# Leica lens FS (not by me)



## Mike_E (Feb 8, 2008)

Hi guys, I just ran across this and thought someone here might be interested.

[FONT=&quot]Leica M-mount 135 mm f4.0 

http://cgi.ebay.com/Leica-Elmar-135-f-4-0-M-mount-lens_W0QQitemZ250212308741QQihZ015QQcategoryZ30030QQssPageNameZWDVWQQrdZ1QQcmdZViewItem



[/FONT]


----------



## Iron Flatline (Feb 9, 2008)

For that price I should just make an offer... it's just that Rangefinders aren't reallz good at long shooting. It's an extremely hard lens to focus.

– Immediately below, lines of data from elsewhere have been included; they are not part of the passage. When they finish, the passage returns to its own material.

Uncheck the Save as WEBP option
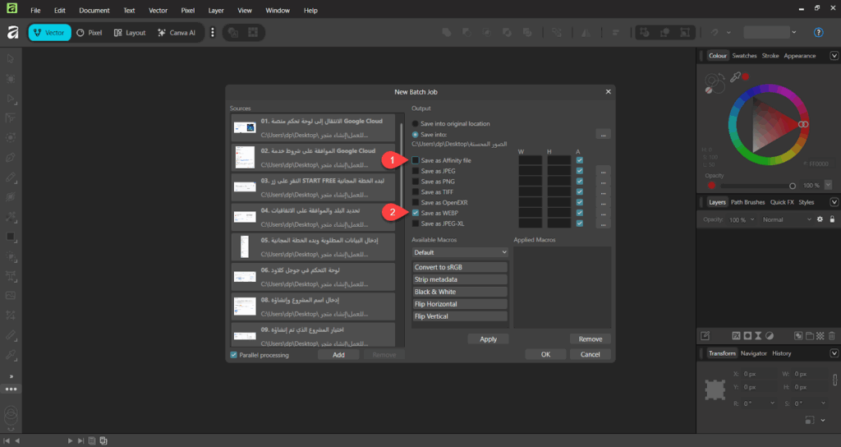The width and height of the screenshot is (841, 447). tap(416, 213)
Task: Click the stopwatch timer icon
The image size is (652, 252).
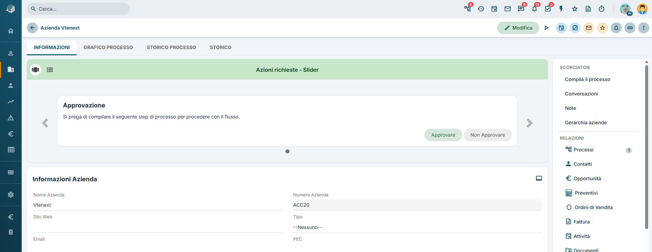Action: tap(601, 9)
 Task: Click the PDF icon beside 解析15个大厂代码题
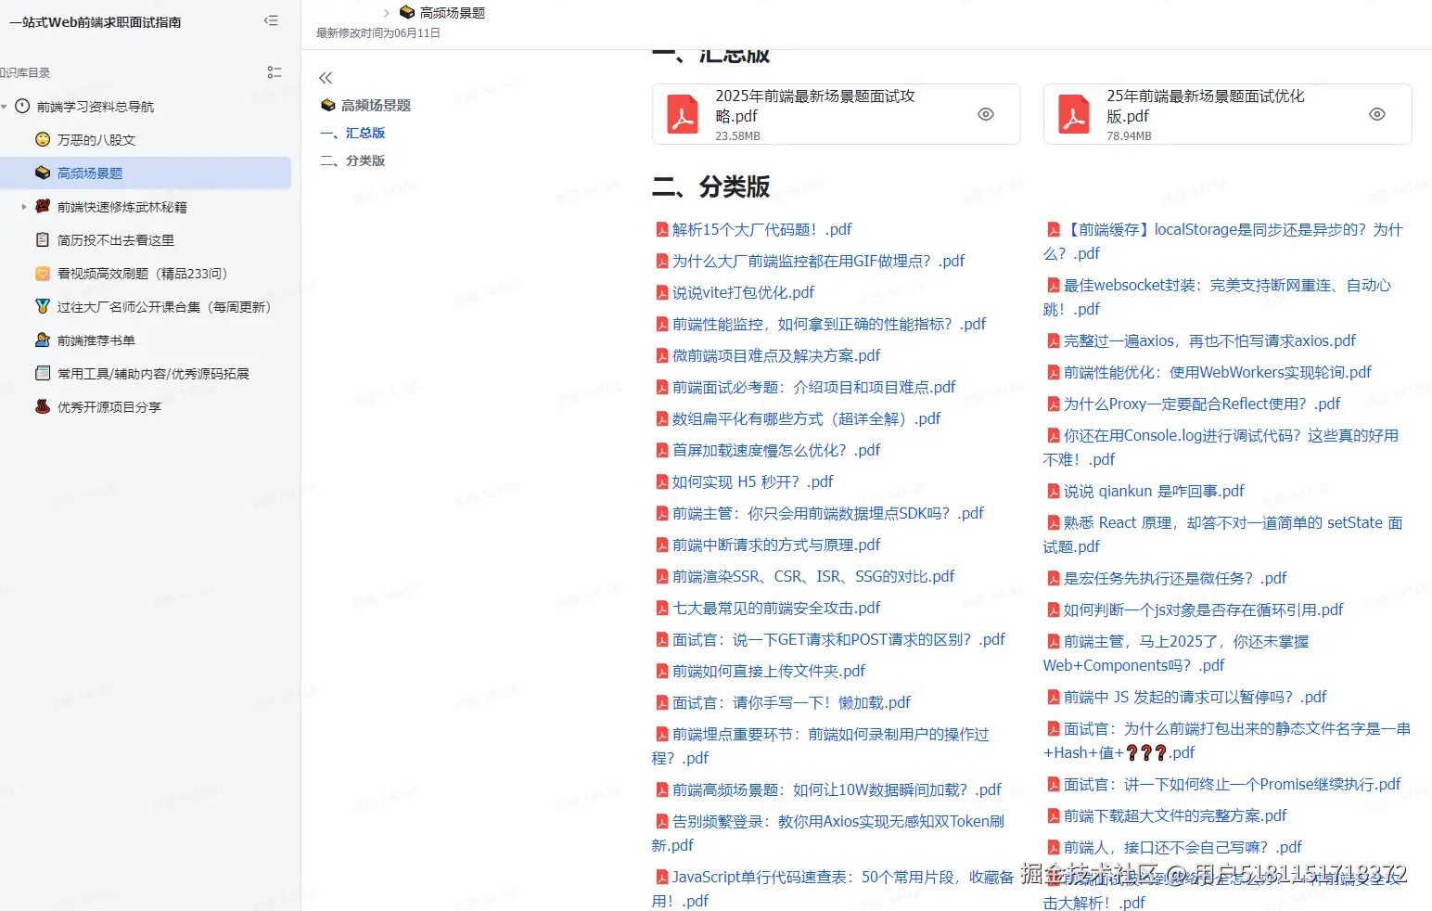click(x=661, y=229)
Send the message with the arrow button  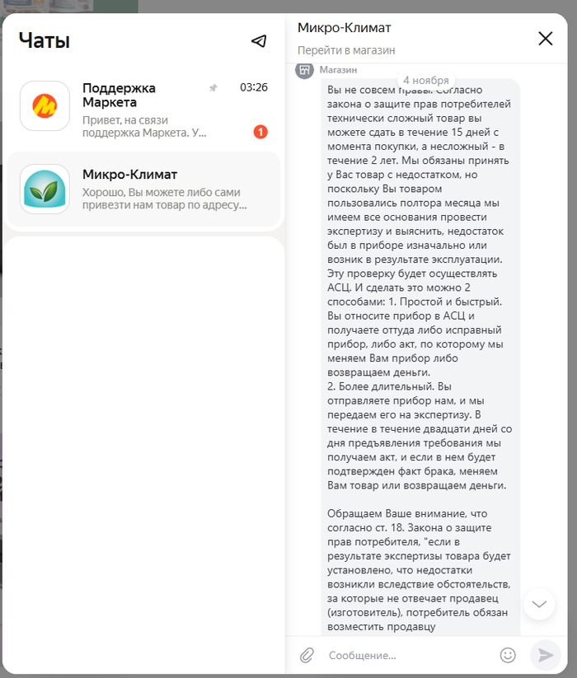click(546, 655)
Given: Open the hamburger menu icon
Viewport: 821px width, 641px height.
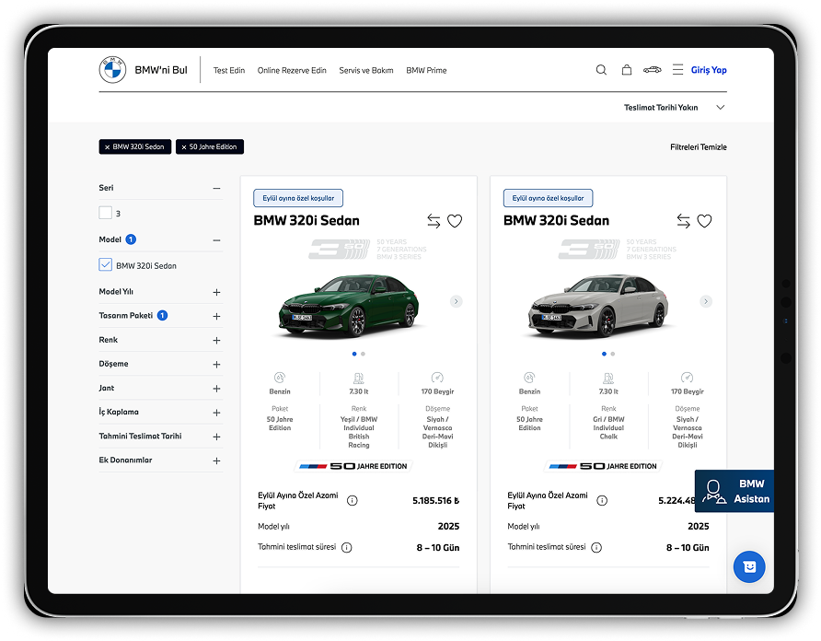Looking at the screenshot, I should point(679,70).
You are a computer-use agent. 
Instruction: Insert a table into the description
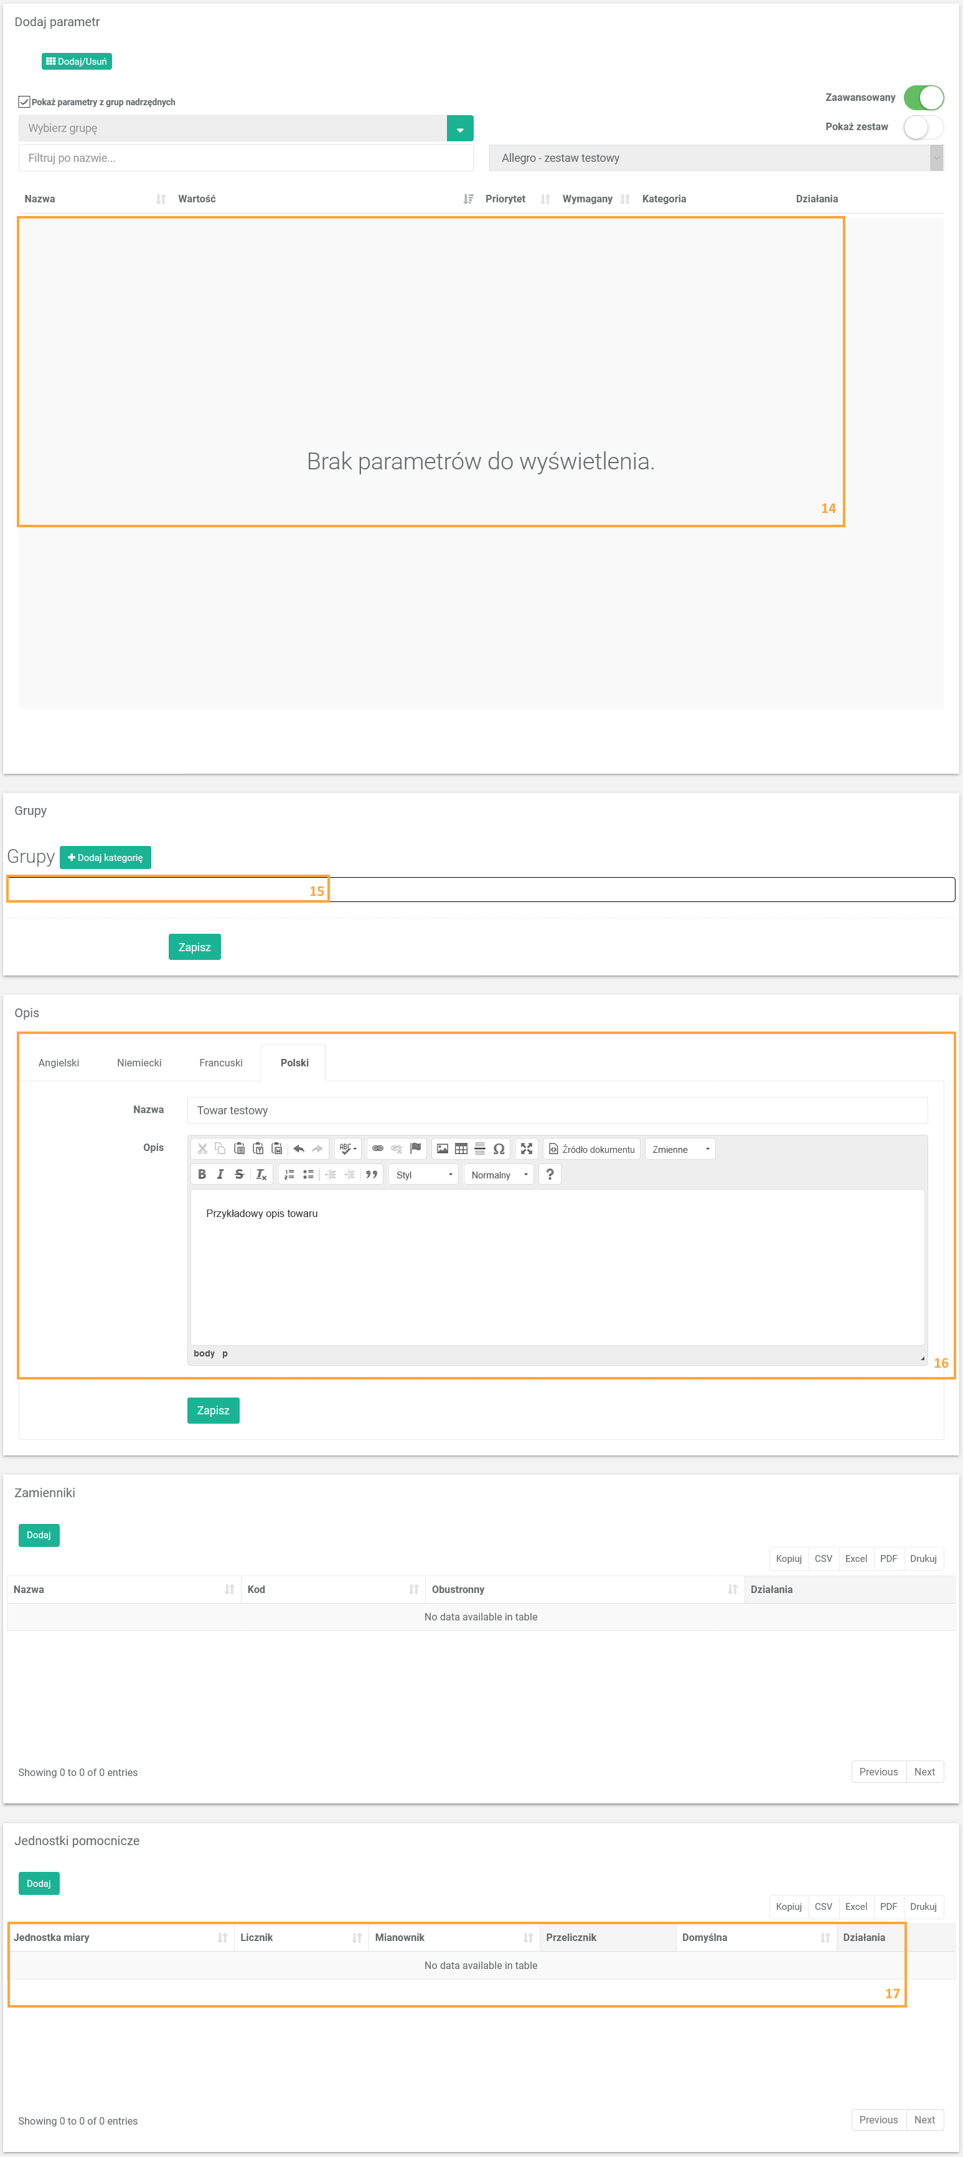click(461, 1149)
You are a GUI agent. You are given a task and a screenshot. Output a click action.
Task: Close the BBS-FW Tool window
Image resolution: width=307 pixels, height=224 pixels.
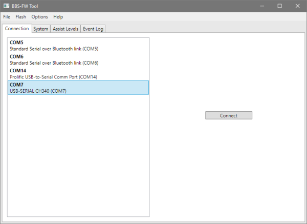(297, 6)
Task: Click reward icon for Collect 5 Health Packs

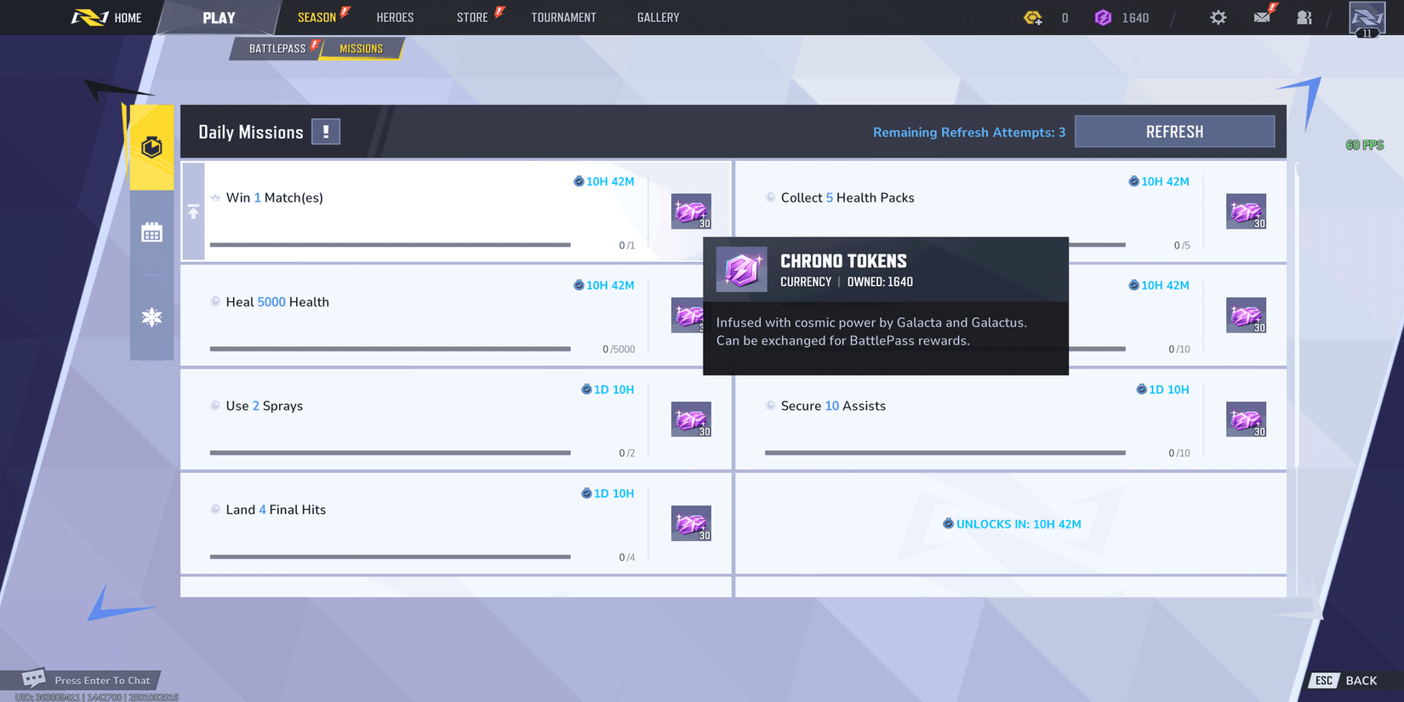Action: [x=1246, y=212]
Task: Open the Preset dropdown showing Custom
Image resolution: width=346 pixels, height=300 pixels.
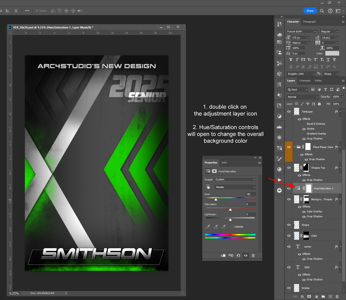Action: point(234,179)

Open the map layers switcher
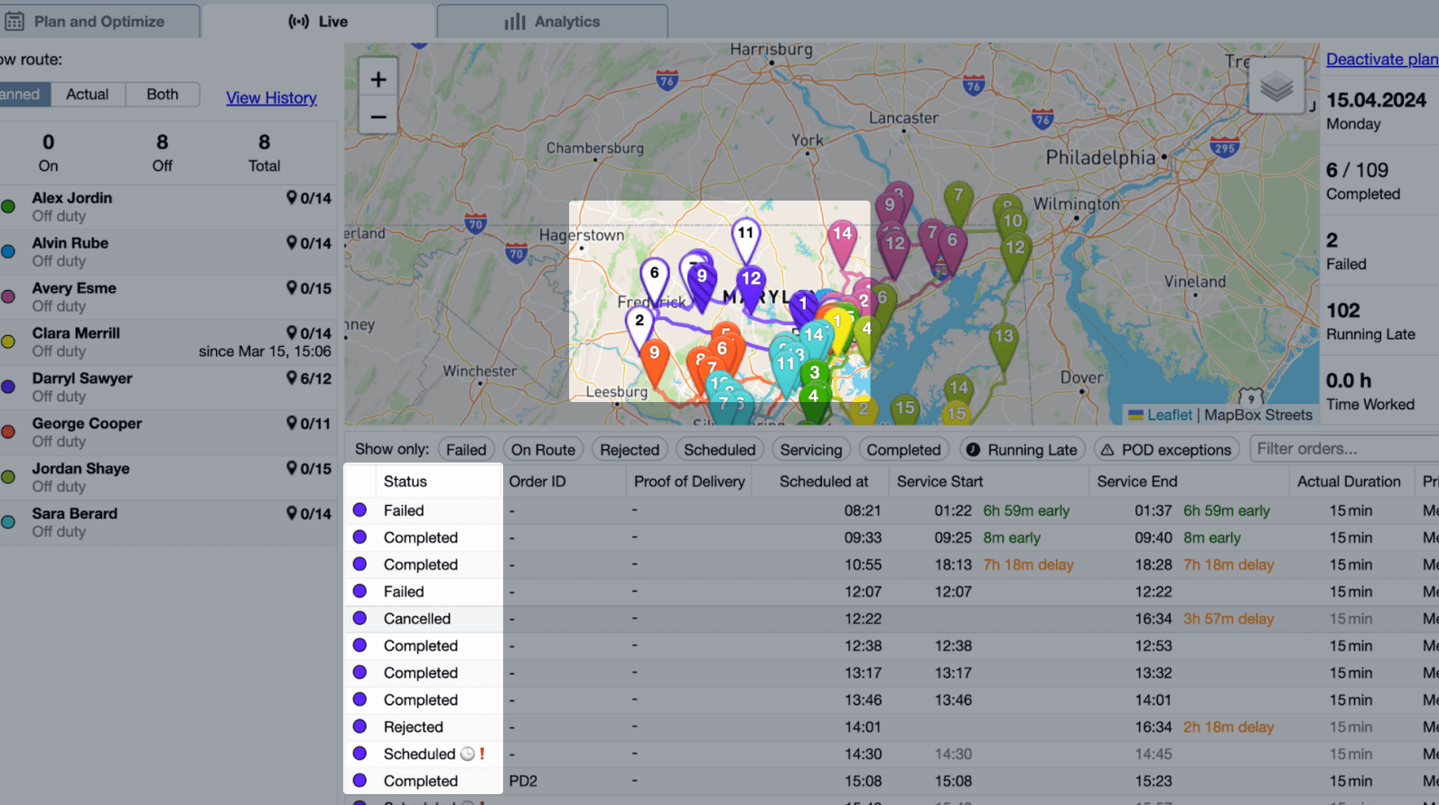[x=1275, y=87]
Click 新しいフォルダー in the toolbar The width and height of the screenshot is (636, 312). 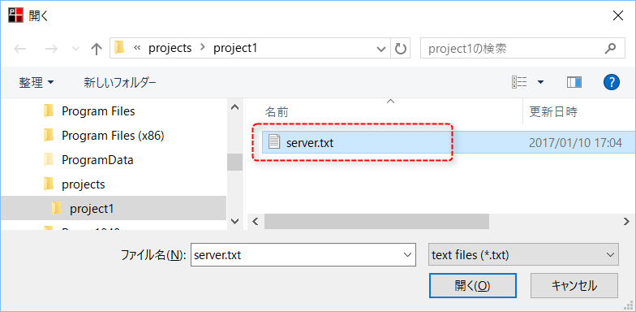120,83
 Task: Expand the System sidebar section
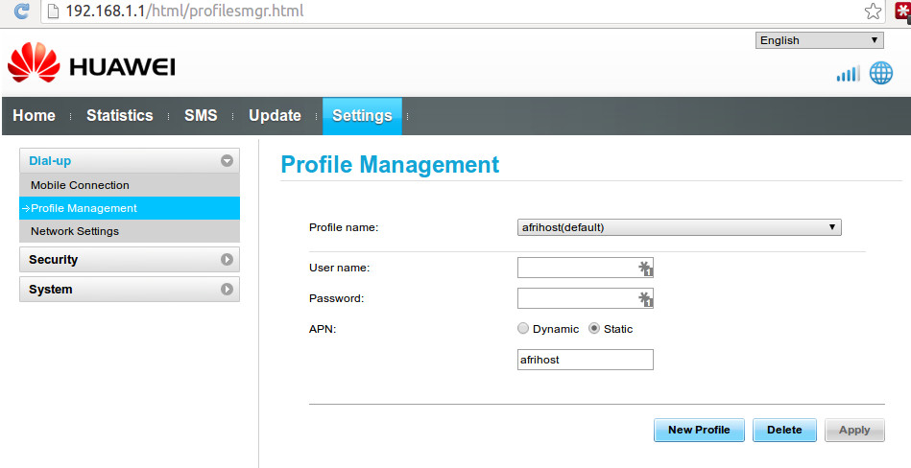pos(130,290)
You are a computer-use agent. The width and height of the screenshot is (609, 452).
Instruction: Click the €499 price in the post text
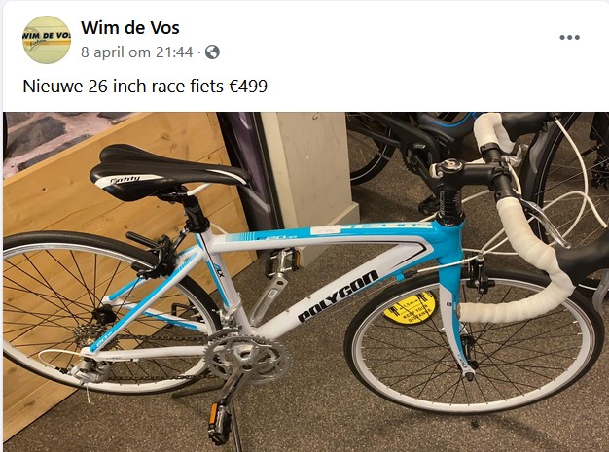(248, 87)
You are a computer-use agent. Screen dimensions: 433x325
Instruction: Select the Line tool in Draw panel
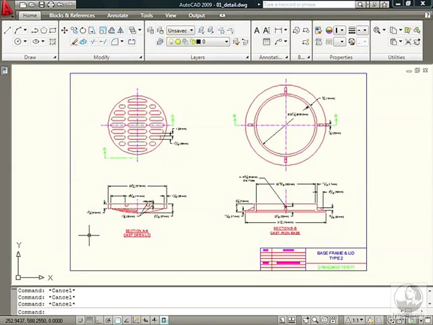point(7,31)
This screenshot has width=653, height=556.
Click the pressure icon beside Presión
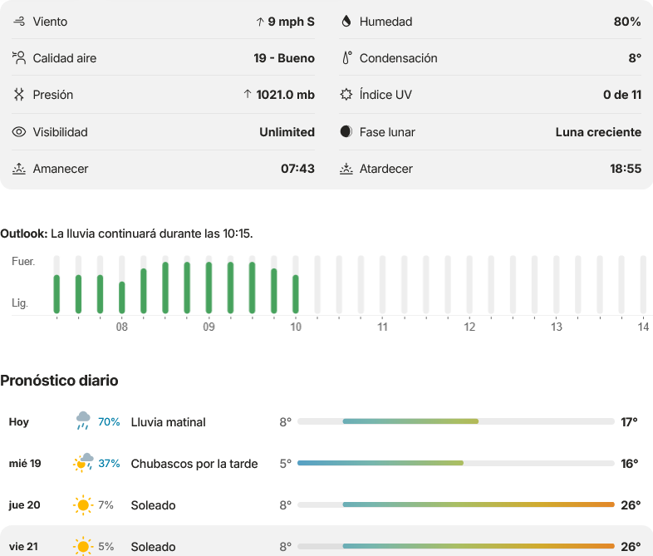19,95
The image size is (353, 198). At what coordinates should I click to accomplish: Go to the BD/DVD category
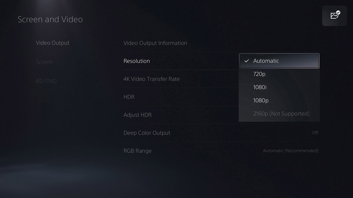click(x=46, y=81)
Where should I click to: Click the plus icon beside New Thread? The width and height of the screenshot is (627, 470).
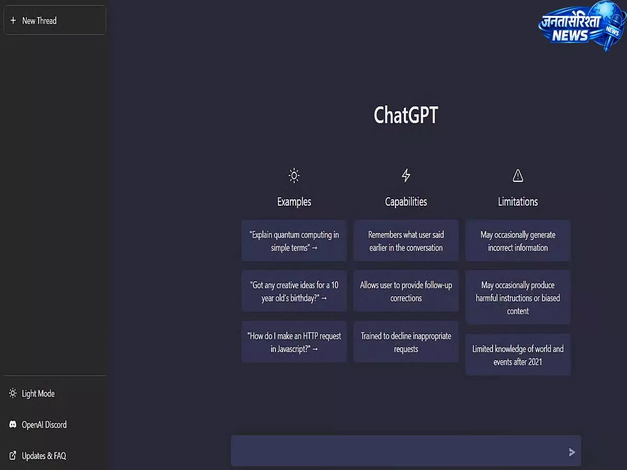(x=13, y=20)
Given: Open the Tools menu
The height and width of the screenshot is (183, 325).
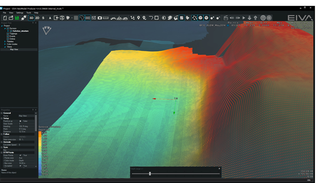Looking at the screenshot, I should [x=29, y=12].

Even if you can wing a guess at what you're framing, you better shoot at least f/8 to get sufficient DOF in case you misfocus.  I'm exaggerating a little, of course - but it is difficult.


----------



## Helen B (Feb 9, 2008)

I have the 135 mm f/3.4 Apo-Telyt-M Asph and I haven't had any big problems focusing it on an M6 or M7. It is very sharp wide open, so I often use it wide open. 

Best,
Helen


----------



## Jeff Canes (Feb 9, 2008)

I just got L39 135 f4.5 Hektor over the holidays for $60 at one of the few local shop near me, but have not developed any film shot with it yet


----------